Collection entries
···

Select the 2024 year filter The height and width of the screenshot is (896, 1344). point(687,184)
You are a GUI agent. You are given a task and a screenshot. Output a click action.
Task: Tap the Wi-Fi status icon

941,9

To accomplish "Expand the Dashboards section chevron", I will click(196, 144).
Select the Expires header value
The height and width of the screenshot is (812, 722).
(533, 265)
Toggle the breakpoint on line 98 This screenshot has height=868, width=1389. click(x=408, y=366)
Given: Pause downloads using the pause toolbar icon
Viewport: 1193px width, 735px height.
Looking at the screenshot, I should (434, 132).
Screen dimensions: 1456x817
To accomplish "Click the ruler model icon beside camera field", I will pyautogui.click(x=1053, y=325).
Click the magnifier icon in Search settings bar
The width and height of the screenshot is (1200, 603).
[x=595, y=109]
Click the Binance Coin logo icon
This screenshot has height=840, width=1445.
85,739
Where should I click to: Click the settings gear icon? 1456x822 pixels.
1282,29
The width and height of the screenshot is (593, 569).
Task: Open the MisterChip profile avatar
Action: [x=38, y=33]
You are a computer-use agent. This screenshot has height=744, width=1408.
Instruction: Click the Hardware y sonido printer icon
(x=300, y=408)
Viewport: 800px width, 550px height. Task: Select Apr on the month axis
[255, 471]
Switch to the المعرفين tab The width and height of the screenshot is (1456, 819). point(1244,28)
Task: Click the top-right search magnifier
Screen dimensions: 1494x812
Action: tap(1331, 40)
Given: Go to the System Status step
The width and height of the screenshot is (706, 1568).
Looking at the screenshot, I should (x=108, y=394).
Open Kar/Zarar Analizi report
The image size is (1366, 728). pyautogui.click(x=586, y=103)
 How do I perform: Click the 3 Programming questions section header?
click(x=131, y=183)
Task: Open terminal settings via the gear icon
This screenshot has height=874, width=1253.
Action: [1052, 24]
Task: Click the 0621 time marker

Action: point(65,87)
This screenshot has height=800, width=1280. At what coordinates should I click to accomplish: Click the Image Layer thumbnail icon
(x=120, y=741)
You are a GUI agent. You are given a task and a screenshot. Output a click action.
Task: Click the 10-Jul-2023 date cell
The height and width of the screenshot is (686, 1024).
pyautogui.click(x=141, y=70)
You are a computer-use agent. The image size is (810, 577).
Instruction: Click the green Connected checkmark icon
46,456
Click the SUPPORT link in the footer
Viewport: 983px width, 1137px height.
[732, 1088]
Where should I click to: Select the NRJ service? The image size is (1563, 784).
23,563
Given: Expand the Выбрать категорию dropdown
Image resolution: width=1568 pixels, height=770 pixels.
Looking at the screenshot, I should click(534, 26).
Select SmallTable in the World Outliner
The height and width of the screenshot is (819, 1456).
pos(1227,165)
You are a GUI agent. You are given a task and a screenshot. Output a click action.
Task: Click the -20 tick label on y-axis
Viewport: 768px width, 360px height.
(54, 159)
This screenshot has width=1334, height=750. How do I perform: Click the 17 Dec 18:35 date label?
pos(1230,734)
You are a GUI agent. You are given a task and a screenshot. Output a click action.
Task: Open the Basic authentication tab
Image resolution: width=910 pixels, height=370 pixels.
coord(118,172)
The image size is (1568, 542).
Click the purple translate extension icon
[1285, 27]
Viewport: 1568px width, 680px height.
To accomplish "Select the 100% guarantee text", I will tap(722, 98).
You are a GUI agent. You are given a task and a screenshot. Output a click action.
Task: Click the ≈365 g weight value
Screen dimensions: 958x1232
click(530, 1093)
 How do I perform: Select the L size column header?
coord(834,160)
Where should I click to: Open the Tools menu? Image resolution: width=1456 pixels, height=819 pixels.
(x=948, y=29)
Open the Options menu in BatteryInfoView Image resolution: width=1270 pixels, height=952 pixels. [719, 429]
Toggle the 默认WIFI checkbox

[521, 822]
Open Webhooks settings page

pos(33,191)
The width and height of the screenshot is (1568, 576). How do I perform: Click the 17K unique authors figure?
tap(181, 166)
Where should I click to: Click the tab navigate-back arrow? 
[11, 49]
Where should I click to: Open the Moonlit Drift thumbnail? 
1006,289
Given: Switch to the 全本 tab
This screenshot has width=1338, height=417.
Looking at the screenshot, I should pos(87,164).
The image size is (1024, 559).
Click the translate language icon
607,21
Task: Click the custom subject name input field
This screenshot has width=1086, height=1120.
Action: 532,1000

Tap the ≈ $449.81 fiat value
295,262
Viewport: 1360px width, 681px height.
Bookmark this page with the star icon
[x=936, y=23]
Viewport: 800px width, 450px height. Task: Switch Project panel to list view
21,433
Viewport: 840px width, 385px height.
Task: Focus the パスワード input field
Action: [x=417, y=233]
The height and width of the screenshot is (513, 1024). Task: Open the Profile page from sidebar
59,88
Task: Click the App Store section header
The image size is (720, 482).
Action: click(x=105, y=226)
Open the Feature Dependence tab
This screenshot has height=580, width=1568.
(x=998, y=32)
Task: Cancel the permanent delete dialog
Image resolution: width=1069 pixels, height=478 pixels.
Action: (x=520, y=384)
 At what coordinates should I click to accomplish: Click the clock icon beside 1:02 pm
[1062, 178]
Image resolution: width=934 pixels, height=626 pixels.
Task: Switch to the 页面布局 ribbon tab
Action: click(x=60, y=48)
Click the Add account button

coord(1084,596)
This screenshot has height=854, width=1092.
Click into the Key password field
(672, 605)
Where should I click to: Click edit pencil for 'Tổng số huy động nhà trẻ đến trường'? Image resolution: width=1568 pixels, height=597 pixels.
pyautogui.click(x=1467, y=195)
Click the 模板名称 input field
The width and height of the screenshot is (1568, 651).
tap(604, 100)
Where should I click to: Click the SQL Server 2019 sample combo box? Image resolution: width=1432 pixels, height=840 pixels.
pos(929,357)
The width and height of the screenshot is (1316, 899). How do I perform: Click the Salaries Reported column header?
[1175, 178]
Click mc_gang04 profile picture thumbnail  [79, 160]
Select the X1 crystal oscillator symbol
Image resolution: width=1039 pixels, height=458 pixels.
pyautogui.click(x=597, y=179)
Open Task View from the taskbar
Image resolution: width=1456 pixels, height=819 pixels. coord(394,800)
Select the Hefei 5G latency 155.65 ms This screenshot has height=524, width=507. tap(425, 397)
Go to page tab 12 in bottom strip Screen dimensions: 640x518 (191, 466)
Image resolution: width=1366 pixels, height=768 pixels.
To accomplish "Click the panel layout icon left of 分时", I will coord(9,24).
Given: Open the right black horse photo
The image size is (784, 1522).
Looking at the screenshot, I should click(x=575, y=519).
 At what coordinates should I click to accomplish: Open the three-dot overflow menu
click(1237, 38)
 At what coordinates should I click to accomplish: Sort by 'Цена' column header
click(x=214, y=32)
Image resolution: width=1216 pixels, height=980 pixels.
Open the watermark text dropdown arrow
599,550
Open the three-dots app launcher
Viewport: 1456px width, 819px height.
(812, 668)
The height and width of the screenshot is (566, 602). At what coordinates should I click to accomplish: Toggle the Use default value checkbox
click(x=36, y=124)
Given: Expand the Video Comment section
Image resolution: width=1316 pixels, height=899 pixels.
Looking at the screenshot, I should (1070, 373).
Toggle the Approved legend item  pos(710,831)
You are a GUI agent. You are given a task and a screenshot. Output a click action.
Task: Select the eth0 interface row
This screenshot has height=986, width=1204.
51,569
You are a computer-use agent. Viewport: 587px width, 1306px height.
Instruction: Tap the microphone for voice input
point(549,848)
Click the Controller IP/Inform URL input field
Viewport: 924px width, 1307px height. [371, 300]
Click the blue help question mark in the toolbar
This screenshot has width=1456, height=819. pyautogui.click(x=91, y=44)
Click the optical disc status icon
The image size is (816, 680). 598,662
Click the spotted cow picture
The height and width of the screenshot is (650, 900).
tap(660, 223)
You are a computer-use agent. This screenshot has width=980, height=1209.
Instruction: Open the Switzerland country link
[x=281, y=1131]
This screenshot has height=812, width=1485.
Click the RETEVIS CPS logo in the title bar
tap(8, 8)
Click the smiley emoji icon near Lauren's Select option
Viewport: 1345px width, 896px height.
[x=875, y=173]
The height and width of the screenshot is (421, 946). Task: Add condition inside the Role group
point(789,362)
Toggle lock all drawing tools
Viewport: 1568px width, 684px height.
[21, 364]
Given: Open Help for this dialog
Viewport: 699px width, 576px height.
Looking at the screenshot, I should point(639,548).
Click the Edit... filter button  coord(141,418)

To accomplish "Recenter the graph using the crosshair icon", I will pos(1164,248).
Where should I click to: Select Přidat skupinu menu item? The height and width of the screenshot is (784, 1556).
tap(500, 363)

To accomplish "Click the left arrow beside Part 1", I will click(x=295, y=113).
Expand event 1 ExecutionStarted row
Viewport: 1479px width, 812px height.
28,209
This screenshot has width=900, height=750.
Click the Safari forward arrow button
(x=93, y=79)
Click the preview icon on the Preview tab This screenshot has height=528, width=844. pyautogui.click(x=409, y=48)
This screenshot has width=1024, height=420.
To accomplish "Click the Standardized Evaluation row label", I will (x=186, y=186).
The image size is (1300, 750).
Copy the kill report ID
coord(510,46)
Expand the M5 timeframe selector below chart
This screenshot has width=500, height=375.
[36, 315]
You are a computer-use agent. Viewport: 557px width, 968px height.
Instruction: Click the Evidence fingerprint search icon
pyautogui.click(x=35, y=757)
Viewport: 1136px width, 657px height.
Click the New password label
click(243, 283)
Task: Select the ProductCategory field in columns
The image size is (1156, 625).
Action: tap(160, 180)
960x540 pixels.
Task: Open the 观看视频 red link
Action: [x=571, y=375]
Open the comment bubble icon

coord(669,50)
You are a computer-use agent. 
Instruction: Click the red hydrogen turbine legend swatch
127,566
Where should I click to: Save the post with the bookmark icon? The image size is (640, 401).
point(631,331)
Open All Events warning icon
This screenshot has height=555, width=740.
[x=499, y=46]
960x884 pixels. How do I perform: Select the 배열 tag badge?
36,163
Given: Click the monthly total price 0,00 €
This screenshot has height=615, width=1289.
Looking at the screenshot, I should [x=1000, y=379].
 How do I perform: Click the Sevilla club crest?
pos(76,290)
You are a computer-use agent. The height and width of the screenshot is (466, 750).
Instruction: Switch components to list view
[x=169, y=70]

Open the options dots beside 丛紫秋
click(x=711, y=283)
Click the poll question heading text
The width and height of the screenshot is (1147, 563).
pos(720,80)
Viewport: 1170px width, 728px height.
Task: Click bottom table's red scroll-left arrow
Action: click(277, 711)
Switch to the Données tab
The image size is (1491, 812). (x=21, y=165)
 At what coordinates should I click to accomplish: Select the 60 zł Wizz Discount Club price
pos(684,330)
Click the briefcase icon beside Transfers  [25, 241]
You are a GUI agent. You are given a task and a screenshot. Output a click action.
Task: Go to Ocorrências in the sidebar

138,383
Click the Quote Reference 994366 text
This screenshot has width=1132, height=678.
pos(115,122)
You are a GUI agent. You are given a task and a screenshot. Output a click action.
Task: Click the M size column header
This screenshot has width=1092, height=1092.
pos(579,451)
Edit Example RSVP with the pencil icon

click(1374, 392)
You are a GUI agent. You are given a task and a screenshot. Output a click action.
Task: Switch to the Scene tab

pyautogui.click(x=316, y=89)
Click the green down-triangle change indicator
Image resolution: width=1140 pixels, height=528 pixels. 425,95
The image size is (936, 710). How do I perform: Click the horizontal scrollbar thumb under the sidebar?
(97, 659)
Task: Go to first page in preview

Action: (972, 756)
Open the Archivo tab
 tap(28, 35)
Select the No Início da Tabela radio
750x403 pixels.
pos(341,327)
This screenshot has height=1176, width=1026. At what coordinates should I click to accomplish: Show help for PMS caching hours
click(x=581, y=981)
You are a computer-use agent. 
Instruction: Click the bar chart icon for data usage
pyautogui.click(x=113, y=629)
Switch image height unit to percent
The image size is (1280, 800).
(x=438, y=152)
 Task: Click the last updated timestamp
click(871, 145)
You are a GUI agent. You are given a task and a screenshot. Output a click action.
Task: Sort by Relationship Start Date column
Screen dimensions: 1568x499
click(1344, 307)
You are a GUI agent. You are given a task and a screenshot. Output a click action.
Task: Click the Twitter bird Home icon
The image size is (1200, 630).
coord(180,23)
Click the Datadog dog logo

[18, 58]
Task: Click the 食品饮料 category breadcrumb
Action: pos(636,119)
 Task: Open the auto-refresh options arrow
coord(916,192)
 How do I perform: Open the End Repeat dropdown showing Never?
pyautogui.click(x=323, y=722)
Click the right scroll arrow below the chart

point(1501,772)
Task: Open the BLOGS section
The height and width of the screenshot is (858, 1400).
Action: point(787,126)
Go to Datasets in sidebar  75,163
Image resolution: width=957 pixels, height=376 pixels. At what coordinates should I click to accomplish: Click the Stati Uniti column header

···

● **Objective**
Repeat the lines above, from the line with "Click the blue" up to and including the line with "[x=875, y=173]", exactly as they appear.

● **Response to this exercise**
Click the blue help question mark in the toolbar
This screenshot has width=1456, height=819. pyautogui.click(x=91, y=44)
Click the optical disc status icon
The image size is (816, 680). 598,662
Click the spotted cow picture
The height and width of the screenshot is (650, 900).
tap(660, 223)
You are a computer-use agent. This screenshot has width=980, height=1209.
Instruction: Open the Switzerland country link
[x=281, y=1131]
This screenshot has height=812, width=1485.
Click the RETEVIS CPS logo in the title bar
tap(8, 8)
Click the smiley emoji icon near Lauren's Select option
Viewport: 1345px width, 896px height.
[x=875, y=173]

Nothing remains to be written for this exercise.